Archive for July, 2013

The Arbiters of Cool

Why has the consumer culture in the US become so youth-obsessed?

Why has the word “coveted” become inextricably attached to the words “18-34 year olds” among media planners and buyers? After all, it doesn’t take much more than a quick Google search to discover that older demographic segments spend much, much more.

We’ve grappled with these questions for quite some time. As a firm that conducts a lot of research among youth and on youth topics, we’ve certainly benefited from the nation’s obsession with youth.

Young people do have a lot of money to spend. Depending on whose projections you want to trust, teens spend somewhere between $150 and $200 Billion a year. That might sound like a lot, but when you look under the hood a bit you will find that the bulk of that spending power is concentrated at the upper end of that age range. Today’s teens certainly have more money to spend than their counterparts did a generation or two ago, but that spending level seems minor in comparison to what older age segments are spending.

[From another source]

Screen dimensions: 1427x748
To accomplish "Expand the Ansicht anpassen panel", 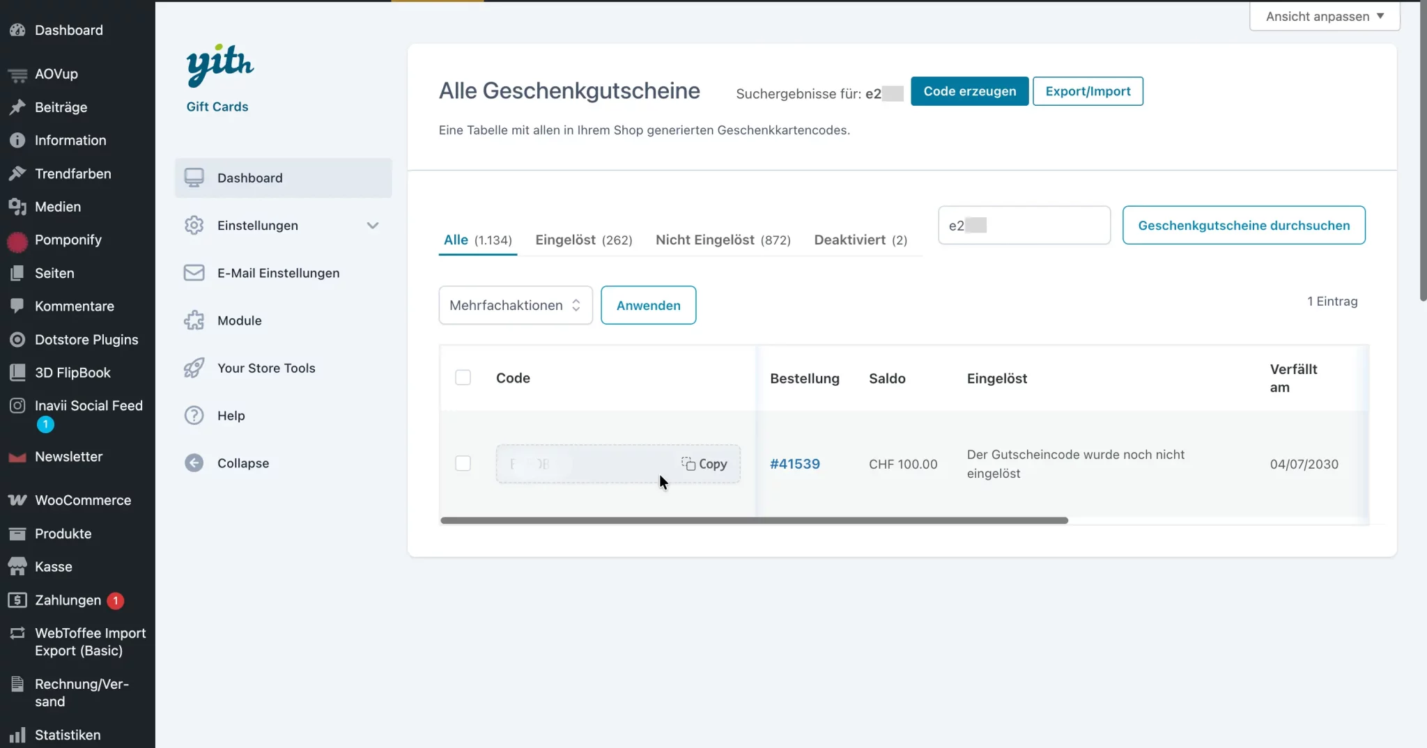I will pyautogui.click(x=1324, y=16).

The real answer as to why the media and marketing world is so centered on youth is INFLUENCE. Young people’s influence on the spending of adults is somewhere between 5 and 10 times their direct spending. Parents feel good when they are spending money on their children (and this type of spending is more immune to the business cycle than other types). Older people feel good when they buy products that have passed a “youth cool test.” Young consumers have become the arbiters of what is cool, and adults want to jump on board.

Most children’s first words are ‘Mama’ or ‘Daddy.’ My kid’s first words were: ‘Do I have to use my own money?’ — Erma Bombeck

Another reason you see so many ads targeted to teens and college kids is that adults “aspire backwards.” Below is a chart that runs from age 8 to 75. The question asked respondents, “regardless of your current age, if you could be any age at all, what age would you want to be?”

agegraph

The chart shows that up until about age 20, most people aspire to be older than they currently are. That is well known in youth marketing – so to attract say, a 12 year old, you put teenagers in the ads. It appears that in your 20’s and 30’s you are roughly happy with the age you are, but the moment you hit 40 you start to wish you were younger. Mid-life crisis anyone?

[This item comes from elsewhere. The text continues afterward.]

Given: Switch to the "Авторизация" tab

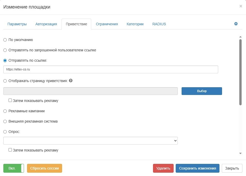Looking at the screenshot, I should click(46, 24).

Finally, just as kittens become cats and puppies become dogs, young consumers become adults. Brand preferences can begin quite young, and a lifetime payoff can be substantial. By way of example, most US adults have a brand preference for Coke over Pepsi or Pepsi over Coke. Most will also drink the other brand if their preferred brand is not available. But, when faced with a choice of both, adults tend to show a brand preference that does not change over their lifetime. When is that brand preference formed? Early – likely by middle school. The lifetime value of establishing this preference early is huge, which explains why both brands continually race each other for the youth market.

So, youth are a substantial market, have an influence many times their size, and eventually become adult consumers. All the ingredients for a youth obsessed culture are in place.

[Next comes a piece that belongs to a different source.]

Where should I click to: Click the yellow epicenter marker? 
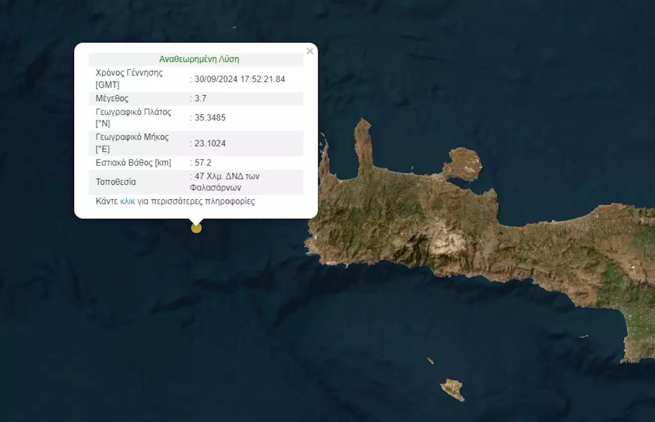pos(197,228)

I was recently reading an article that discussed how in China, the population reveres it older members. Evidently it is the law in China that you have to look after your parents in their old age, and there have been cases of elderly parents successfully suing their children for lack of support. Revering the old is not just cultural, it is mandated by the government. Our youth-obsession is a western-dominated concept, and one you don’t see in less consumer oriented areas of the word.

Time is Money; Money is Time

The most interesting call I ever received as a result of a poll we conducted was from a college student. We had released a data point demonstrating that college students have an enormous amount of uncommitted, free time — 8.5 hours a day on average to be precise. We defined discretionary time as time students are not sleeping, going to class, studying, working out, commuting, or working at a paid job. What is left is time that is up to the student how to use.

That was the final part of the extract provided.